Makarna… Dünyanın neresine giderseniz gidin, bir şekilde sofrada karşımıza çıkar. İtalyan’ın “pasta”sı, Japon’un “ramen”i, bizim de mis gibi “makarnamız.” Üstelik Türk makarnaları artık hiç de fena değil.
Kaliteli durum buğdayı, yüksek protein oranı ve el emeği üretimleriyle İtalyanlarla yarışır hale geldiler. Ama yine de hep aklımızda aynı sorular var: En iyi makarna hangisi? En yararlısı hangisi? Hatta bazen, “Acaba hiç yemesek mi?” diye bile düşünüyoruz.
Gerçek şu ki, makarnayı “iyi” ya da “zararlı” yapan şey markası değil, pişirme biçimi. İtalyanların meşhur “al dente” yöntemi yani makarnayı tam değil, dişe gelir şekilde pişirme tekniği sağlığın da sırrı. Çünkü bu yöntemle makarnanın nişastası tam çözülmez, glisemik indeksi düşük kalır. Bu da kan şekerini dengede tutar, uzun süre tokluk sağlar.
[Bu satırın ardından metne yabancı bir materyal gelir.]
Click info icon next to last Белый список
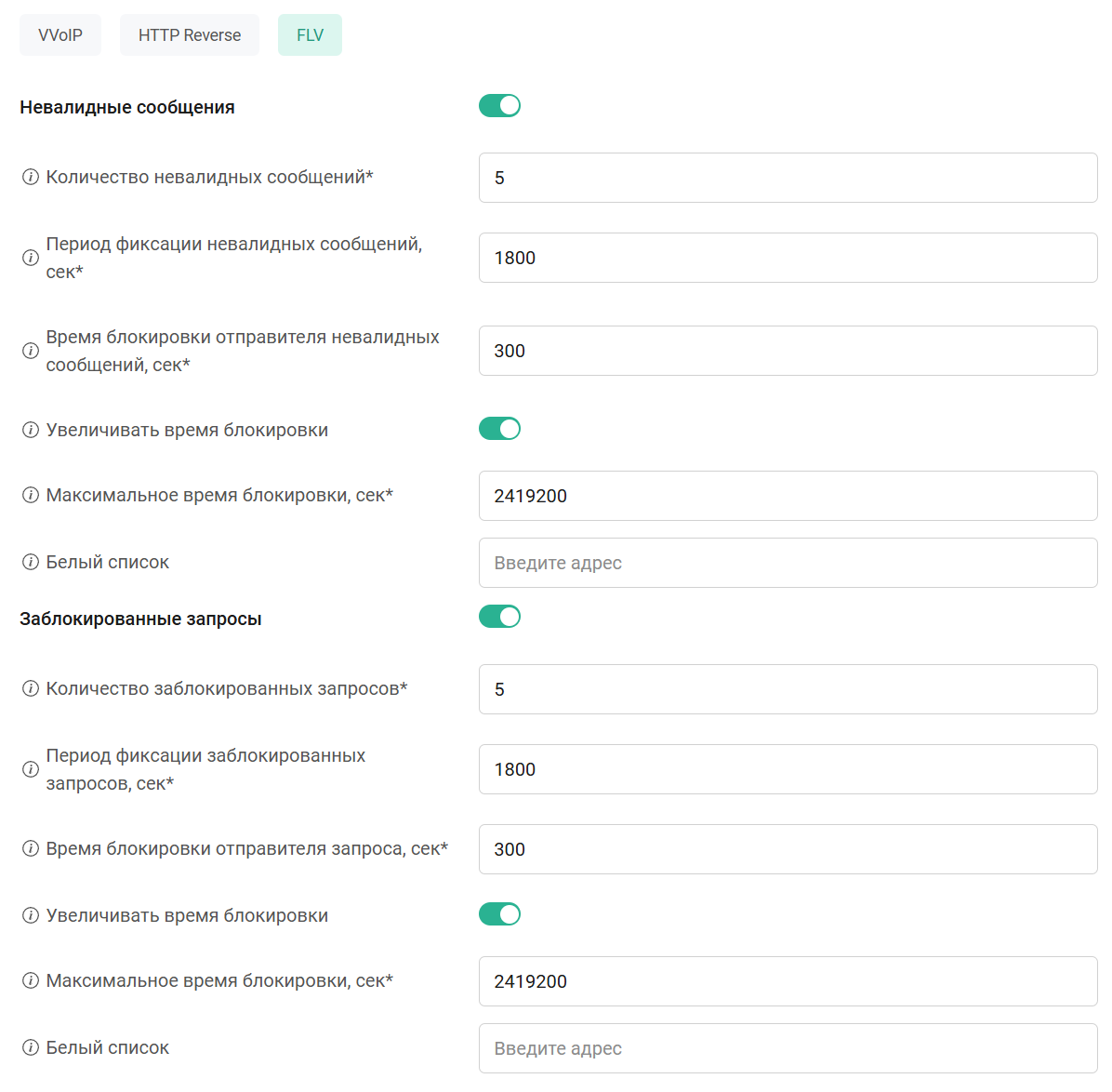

Bizde ise genelde biraz fazla haşlanır, suya yağ eklenir, sonra da süzülüp soğuk sudan geçirilir. Oysa o suyun içinde vitamin, mineral ve nişastanın önemli bir kısmı kalır. İyi bir makarna, tuzlu suda, tam kıvamında pişirilir. Süzülürken biraz haşlama suyu ayrılır ve sosla buluşturulur. İşte İtalyanların formülü bu kadar basit.
Peki kilo yapar mı. Tek başına, hayır. Makarna; lifli, doyurucu ve ölçülü yenirse gayet dengeli bir karbonhidrattır. Kilo aldıran şey, porsiyonu kaçırmak ve üzerine ağır, kremalı, yağlı soslar dökmektir.
Makarna düşmanımız değil. Doğru pişirir, ölçüsünü bilirsek hem damak hem vücut dostudur. İtalyan’ın sırrı buğdayda değil, pişirme tarzında. Aynı un, aynı su… Ama farklı bir anlayış. Belki de mesele, makarnada değil; onu nasıl “yaşadığımızda.”